Walter Rose and son have been butchers in Devizes since time immemorial for me). It looks to me as though the old delivery bike might have flat tyres.

 

It was the run up to Christmas and Devizes Town Band were playing carols in the Market Place – and very good they sounded.

 

They were joined for some of the morning by choristers from local churches.

 

Devizes Castle – it may look good but woe betide those who wish to enter without permission.

 

Long Street turns into St John’s Street near the Market Place. This building has decorated tops to its pillars.

 

Some brick and tile work to enjoy along St John’s Street.

 

Gutter downspouts on Devizes Town Hall carry a town crest which represents a gate into the town. The pigeon atop this is an optional extra, it being up to the pigeon to stay or go.

 

An old hall building faces St John’s Church with a view to it across the churchyard.

 

This is Morris Lane – a footpath these days but behind the gardens on the right is a terrace of cottages.

 

We now move out of the town centre and find Shane’s Castle. On this side of it is the road to Bath, soon to head down Caen Hill. Just behind Shane’s Castle is Dunkirk Hill on the Chippenham Road. It is not really a castle at all but rather an old toll house in an ideal spot for collecting road use fees from 18th century travellers. After a long spell of being in disrepair the old building appears to be loved again. A pleasant doorway opens straight out onto the Bath Road and a well behaved cat sits and watches the passing traffic.

Or rather, that is the scene which has been painted onto a now unused doorway arch.

 

That’s mentioned the Bath Road and the eighteenth century. Early 19th century travellers might have used the parallel canal.

Parallel? They are at right angles here as the Bath Road is carried over the canal on Prison Bridge. Yes, Devizes had a prison in this area at one time. It has long gone. The canal towpath passes through a separate bridge hole under the road.

 

As usual, the canal provides a peaceful scene for ducks and, on the left there is a canal-side pub to keep the humans happy too. But on a Saturday morning that was not in use, so the ducks had things to themselves.

 

There’s a lock on the way down Caen Hill and Prison Bridge, too. This side of the bridge an extra structure has been added for pedestrians which makes space for lock workers a little cramped.

 

A lock side building. I don’t suppose it mattered, back in 1810, when the canal opened, that it was across the road.
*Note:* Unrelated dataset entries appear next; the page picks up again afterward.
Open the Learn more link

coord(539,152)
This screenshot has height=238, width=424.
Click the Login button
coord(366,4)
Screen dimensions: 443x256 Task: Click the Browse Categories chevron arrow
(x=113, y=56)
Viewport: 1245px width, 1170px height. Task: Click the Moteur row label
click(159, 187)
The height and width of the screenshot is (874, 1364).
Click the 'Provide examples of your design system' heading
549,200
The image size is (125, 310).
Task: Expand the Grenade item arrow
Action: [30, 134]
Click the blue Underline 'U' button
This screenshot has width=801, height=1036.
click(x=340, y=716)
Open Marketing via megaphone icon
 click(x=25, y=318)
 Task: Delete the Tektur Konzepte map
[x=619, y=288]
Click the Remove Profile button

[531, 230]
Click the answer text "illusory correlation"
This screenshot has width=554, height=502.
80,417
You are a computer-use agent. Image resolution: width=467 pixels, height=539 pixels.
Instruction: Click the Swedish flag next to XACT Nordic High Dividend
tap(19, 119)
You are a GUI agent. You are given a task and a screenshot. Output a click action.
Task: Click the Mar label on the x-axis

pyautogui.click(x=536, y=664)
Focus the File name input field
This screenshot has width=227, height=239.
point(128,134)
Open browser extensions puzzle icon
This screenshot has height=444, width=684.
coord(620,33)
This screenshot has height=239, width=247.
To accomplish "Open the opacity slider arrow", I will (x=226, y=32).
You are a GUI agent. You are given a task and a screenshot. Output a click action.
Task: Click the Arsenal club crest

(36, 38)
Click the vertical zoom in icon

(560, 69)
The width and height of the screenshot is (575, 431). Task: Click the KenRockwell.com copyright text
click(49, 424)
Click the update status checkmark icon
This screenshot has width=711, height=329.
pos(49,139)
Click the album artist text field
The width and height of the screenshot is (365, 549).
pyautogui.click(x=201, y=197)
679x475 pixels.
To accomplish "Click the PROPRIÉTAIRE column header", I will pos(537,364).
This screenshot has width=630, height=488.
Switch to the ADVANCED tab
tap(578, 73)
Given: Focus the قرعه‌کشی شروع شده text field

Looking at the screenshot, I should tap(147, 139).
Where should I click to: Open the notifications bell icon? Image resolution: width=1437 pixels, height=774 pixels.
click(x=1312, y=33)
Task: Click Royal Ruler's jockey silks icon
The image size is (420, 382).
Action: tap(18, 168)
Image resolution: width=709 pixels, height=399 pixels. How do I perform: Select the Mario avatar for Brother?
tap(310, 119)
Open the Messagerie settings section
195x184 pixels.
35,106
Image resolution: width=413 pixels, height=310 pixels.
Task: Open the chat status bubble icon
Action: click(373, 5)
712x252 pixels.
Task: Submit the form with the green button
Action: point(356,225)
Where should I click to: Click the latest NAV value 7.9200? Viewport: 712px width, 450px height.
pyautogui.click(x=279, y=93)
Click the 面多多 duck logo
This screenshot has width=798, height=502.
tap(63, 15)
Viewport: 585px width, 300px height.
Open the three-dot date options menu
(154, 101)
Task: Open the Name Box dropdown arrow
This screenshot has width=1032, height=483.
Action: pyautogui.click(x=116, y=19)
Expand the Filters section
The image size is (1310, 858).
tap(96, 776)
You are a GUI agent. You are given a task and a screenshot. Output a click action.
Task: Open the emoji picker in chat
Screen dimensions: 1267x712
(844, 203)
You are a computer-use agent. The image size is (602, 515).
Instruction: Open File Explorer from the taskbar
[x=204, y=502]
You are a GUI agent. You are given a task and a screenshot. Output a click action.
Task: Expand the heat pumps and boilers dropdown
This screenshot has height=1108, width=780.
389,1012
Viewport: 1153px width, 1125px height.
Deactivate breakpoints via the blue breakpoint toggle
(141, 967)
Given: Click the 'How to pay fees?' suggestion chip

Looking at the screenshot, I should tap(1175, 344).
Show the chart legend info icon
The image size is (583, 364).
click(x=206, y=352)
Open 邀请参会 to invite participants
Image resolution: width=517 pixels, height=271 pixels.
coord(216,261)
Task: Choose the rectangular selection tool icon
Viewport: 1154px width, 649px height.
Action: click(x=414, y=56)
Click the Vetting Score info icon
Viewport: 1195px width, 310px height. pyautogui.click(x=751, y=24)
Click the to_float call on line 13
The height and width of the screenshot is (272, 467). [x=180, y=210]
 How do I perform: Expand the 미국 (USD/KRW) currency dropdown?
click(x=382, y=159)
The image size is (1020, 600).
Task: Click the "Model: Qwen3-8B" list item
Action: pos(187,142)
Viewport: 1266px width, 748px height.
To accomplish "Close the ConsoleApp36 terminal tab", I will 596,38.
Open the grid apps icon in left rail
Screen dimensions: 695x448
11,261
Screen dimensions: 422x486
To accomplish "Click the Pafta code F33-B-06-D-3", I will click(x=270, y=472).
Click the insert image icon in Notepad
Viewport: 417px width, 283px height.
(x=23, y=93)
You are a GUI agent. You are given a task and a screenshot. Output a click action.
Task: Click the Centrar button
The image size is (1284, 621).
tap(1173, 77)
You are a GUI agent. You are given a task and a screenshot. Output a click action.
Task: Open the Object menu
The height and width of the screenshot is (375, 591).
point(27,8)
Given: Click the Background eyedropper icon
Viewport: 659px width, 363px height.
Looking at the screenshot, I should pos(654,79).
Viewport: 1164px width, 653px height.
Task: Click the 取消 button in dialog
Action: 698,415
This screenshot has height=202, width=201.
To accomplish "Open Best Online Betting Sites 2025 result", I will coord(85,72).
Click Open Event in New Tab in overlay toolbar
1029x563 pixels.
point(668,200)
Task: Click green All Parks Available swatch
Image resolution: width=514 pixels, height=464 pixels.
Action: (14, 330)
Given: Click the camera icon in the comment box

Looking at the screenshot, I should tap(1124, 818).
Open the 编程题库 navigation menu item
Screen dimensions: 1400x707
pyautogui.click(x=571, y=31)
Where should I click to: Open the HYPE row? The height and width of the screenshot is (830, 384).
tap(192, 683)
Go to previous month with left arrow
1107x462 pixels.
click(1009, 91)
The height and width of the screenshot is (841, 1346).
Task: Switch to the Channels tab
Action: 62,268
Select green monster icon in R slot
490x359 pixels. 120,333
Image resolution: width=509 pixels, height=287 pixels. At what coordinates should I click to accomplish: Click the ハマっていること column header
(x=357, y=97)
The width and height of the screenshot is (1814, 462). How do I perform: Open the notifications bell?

The lock is named after a charity who provide funds for preserving what might have been deemed unsung structures at one time. I have searched in vain to discover why the name Manifold was used.

 

Whilst in the prison area, I took a walk down a lane that leads down to the sewage works. From this lane you get a view of the rural valley which reaches almost to the heart of the town.

Devizes Castle is on the tree-topped hill in the centre.

 

Over zooming reveals a little of that Victorian mock-Tudor structure. The view below reveals the odd peep of a Bath Road structure.

 

 

The canal had a short lived era of commercial prosperity for the railway to Devizes opened in the 1850s which doomed the canal although it stayed in operation for about 80 years more. Now the railway is obliterated in many parts of the town, including at Devizes Station. But down Caen Hill an embankment, taking the line up from the Avon Vale and into Devizes is still extant. There is even a bridge under the line.

This bridge was once for the byway to Potterne but road improvements have rendered it redundant.